**Stated problem**
Copy the following rows verbatim.

**Extracted data**
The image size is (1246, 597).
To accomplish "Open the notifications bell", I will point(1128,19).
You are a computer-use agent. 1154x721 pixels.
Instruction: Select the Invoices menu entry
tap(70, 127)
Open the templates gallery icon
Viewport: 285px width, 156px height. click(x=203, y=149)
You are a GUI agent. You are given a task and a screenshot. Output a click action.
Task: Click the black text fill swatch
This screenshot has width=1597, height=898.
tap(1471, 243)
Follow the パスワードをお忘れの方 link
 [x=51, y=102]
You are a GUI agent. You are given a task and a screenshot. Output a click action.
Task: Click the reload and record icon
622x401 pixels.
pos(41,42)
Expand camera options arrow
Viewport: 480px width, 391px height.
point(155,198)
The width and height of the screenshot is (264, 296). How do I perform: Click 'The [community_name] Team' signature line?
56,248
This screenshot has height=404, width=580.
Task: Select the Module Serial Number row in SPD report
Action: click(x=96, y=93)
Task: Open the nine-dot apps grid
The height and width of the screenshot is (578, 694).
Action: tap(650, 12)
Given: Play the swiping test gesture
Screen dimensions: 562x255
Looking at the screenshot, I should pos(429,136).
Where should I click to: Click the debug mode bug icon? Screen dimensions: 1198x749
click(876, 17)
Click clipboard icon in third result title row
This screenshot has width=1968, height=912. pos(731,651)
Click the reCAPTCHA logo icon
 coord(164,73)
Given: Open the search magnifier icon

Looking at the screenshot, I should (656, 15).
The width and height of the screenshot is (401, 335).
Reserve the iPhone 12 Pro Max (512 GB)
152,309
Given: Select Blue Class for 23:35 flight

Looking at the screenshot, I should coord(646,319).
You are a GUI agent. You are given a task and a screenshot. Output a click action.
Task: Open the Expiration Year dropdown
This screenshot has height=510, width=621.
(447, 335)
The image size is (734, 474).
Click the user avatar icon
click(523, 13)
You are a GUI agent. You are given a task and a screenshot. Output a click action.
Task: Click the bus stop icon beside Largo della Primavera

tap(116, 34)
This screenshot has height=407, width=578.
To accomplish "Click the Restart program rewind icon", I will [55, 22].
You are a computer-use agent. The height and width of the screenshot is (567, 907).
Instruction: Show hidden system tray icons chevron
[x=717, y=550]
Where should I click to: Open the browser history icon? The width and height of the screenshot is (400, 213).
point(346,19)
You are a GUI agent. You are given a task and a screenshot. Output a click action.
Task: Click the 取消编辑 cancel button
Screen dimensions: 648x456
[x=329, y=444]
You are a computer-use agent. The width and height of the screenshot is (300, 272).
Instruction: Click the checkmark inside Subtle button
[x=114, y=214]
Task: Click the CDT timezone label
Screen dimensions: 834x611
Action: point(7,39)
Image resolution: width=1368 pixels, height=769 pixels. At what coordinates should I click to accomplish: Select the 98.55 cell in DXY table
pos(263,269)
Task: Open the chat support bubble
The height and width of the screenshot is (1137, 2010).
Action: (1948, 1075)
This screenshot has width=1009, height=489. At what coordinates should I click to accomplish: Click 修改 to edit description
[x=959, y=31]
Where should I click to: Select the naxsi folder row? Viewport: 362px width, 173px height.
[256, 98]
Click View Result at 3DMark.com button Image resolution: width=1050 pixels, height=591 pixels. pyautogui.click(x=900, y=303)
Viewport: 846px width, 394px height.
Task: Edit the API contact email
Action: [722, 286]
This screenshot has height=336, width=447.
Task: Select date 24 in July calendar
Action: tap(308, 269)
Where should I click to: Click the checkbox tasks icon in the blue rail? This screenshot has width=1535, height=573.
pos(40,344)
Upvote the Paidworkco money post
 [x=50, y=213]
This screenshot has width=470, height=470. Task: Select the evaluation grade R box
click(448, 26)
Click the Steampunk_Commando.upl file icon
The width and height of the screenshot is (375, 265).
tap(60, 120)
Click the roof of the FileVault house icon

**Finished task**
The image size is (1246, 597).
To accomplish "Open the notifications bell", I will point(1128,19).
You are a computer-use agent. 1154x721 pixels.
Instruction: Select the Invoices menu entry
tap(70, 127)
Open the templates gallery icon
Viewport: 285px width, 156px height. click(x=203, y=149)
You are a GUI agent. You are given a task and a screenshot. Output a click action.
Task: Click the black text fill swatch
This screenshot has width=1597, height=898.
tap(1471, 243)
Follow the パスワードをお忘れの方 link
 [x=51, y=102]
You are a GUI agent. You are given a task and a screenshot. Output a click action.
Task: Click the reload and record icon
622x401 pixels.
pos(41,42)
Expand camera options arrow
Viewport: 480px width, 391px height.
point(155,198)
The width and height of the screenshot is (264, 296). How do I perform: Click 'The [community_name] Team' signature line?
56,248
This screenshot has height=404, width=580.
Task: Select the Module Serial Number row in SPD report
Action: click(x=96, y=93)
Task: Open the nine-dot apps grid
The height and width of the screenshot is (578, 694).
Action: tap(650, 12)
Given: Play the swiping test gesture
Screen dimensions: 562x255
Looking at the screenshot, I should pos(429,136).
Where should I click to: Click the debug mode bug icon? Screen dimensions: 1198x749
click(876, 17)
Click clipboard icon in third result title row
This screenshot has width=1968, height=912. pos(731,651)
Click the reCAPTCHA logo icon
 coord(164,73)
Given: Open the search magnifier icon

Looking at the screenshot, I should (656, 15).
The width and height of the screenshot is (401, 335).
Reserve the iPhone 12 Pro Max (512 GB)
152,309
Given: Select Blue Class for 23:35 flight

Looking at the screenshot, I should coord(646,319).
You are a GUI agent. You are given a task and a screenshot. Output a click action.
Task: Open the Expiration Year dropdown
This screenshot has height=510, width=621.
(447, 335)
The image size is (734, 474).
Click the user avatar icon
click(523, 13)
You are a GUI agent. You are given a task and a screenshot. Output a click action.
Task: Click the bus stop icon beside Largo della Primavera

tap(116, 34)
This screenshot has height=407, width=578.
To accomplish "Click the Restart program rewind icon", I will [55, 22].
You are a computer-use agent. The height and width of the screenshot is (567, 907).
Instruction: Show hidden system tray icons chevron
[x=717, y=550]
Where should I click to: Open the browser history icon? The width and height of the screenshot is (400, 213).
point(346,19)
You are a GUI agent. You are given a task and a screenshot. Output a click action.
Task: Click the 取消编辑 cancel button
Screen dimensions: 648x456
[x=329, y=444]
You are a computer-use agent. The width and height of the screenshot is (300, 272).
Instruction: Click the checkmark inside Subtle button
[x=114, y=214]
Task: Click the CDT timezone label
Screen dimensions: 834x611
Action: point(7,39)
Image resolution: width=1368 pixels, height=769 pixels. At what coordinates should I click to accomplish: Select the 98.55 cell in DXY table
pos(263,269)
Task: Open the chat support bubble
The height and width of the screenshot is (1137, 2010).
Action: (1948, 1075)
This screenshot has width=1009, height=489. At what coordinates should I click to accomplish: Click 修改 to edit description
[x=959, y=31]
Where should I click to: Select the naxsi folder row? Viewport: 362px width, 173px height.
[256, 98]
Click View Result at 3DMark.com button Image resolution: width=1050 pixels, height=591 pixels. pyautogui.click(x=900, y=303)
Viewport: 846px width, 394px height.
Task: Edit the API contact email
Action: [722, 286]
This screenshot has height=336, width=447.
Task: Select date 24 in July calendar
Action: tap(308, 269)
Where should I click to: Click the checkbox tasks icon in the blue rail? This screenshot has width=1535, height=573.
pos(40,344)
Upvote the Paidworkco money post
 [x=50, y=213]
This screenshot has width=470, height=470. Task: Select the evaluation grade R box
click(448, 26)
Click the Steampunk_Commando.upl file icon
The width and height of the screenshot is (375, 265).
tap(60, 120)
Click the roof of the FileVault house icon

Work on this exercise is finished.